What is asked: Starting at the line with "You are a computer-use" and continuing through the end of the items, rewrite every line, the requests included, adding 132 to each coordinate in the answers. Leave the pictures out of your response.

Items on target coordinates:
* Begin *
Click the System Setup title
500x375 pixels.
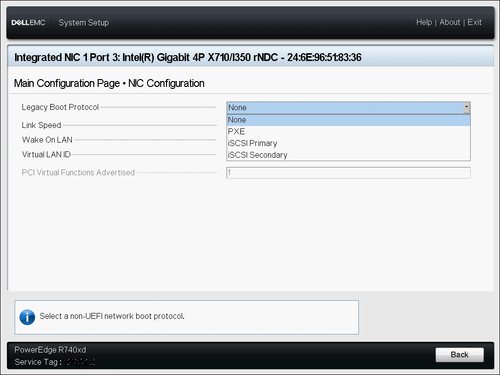pyautogui.click(x=84, y=23)
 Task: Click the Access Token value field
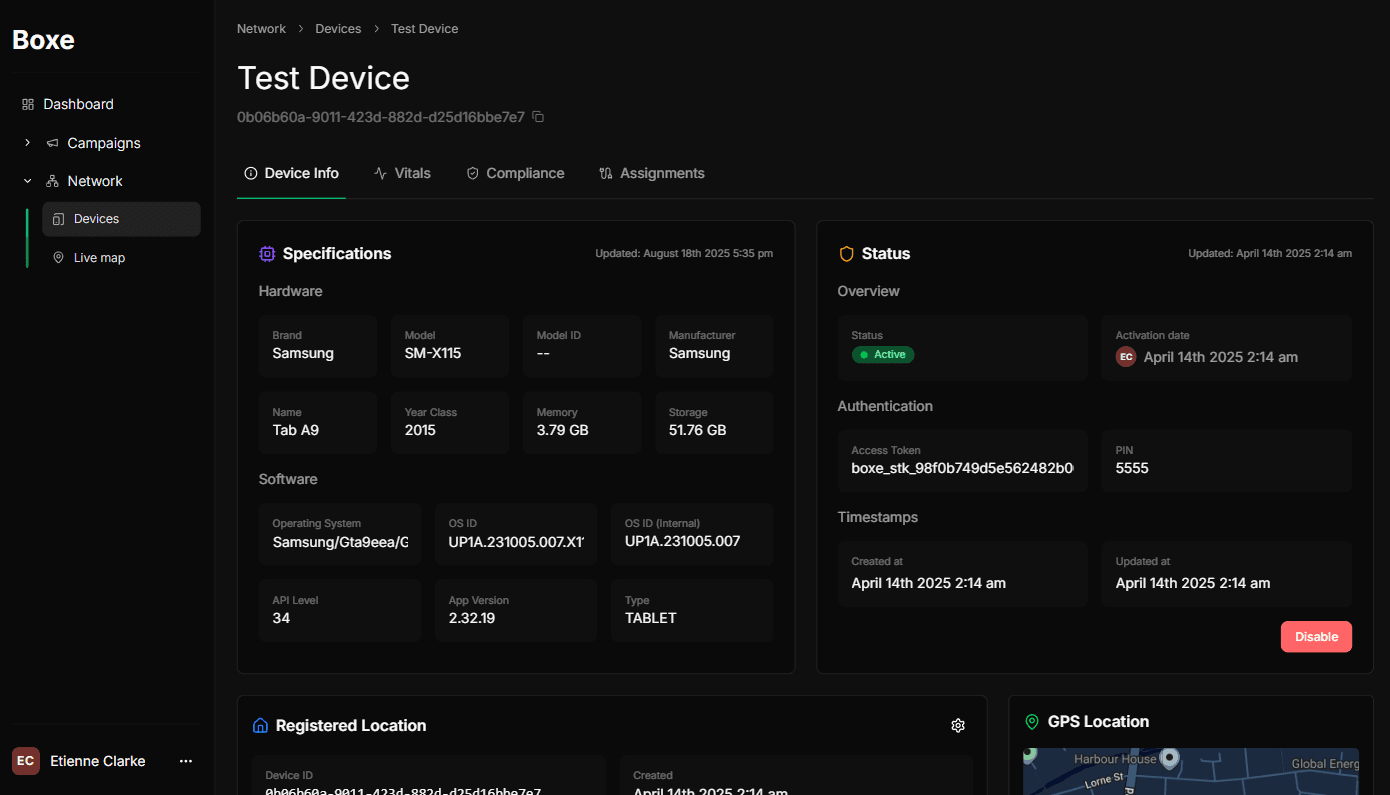(962, 468)
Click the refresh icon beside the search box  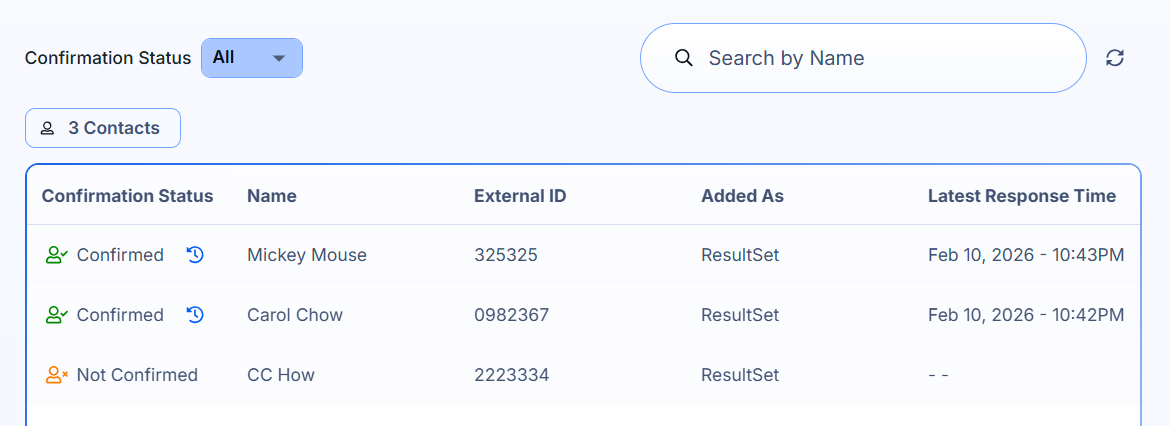(x=1115, y=58)
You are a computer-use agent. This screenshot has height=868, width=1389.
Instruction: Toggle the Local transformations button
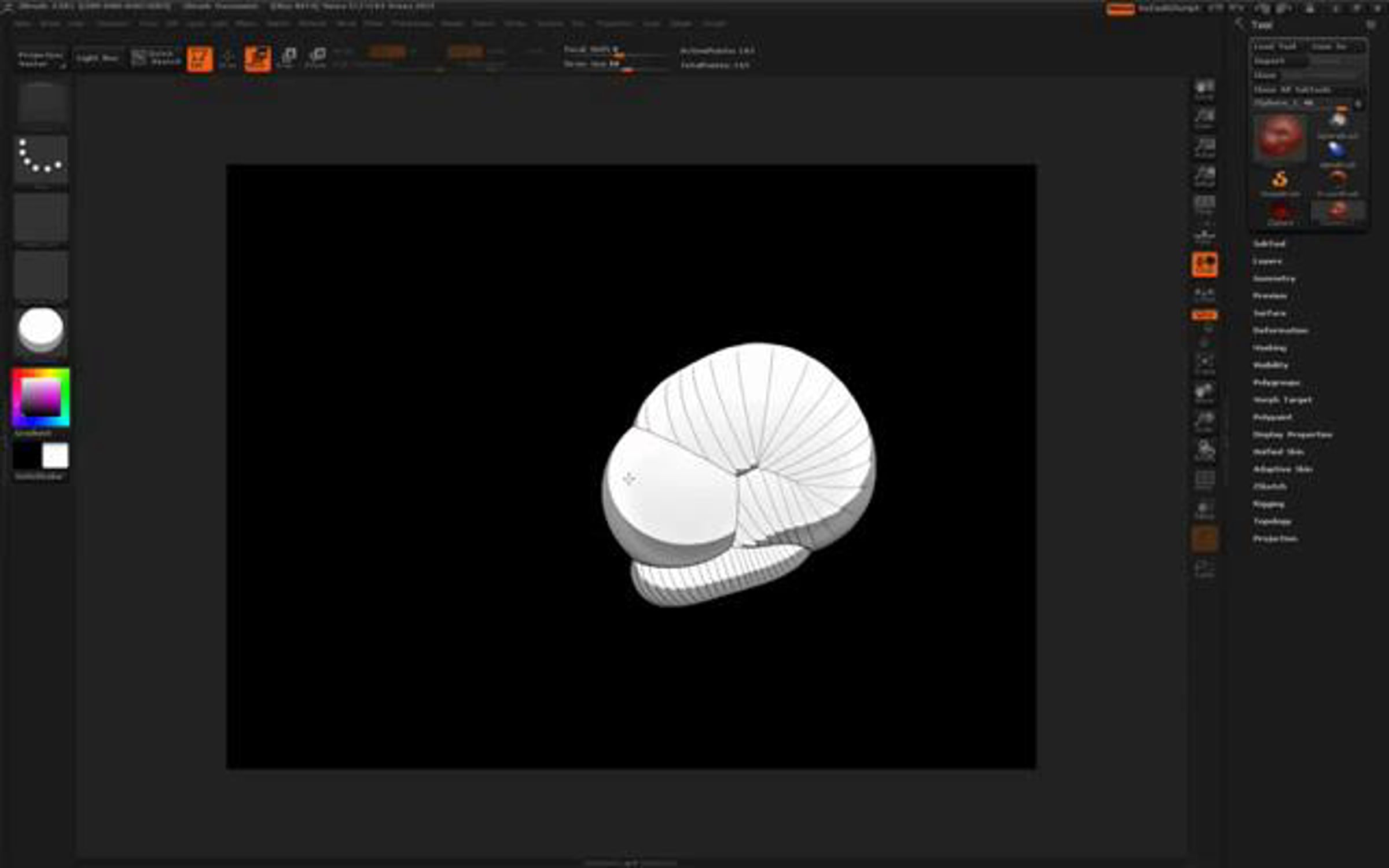(x=1204, y=264)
* End *
Expected output:
You are a computer-use agent. This screenshot has height=868, width=1389.
Instruction: Toggle the Local transformations button
(x=1336, y=396)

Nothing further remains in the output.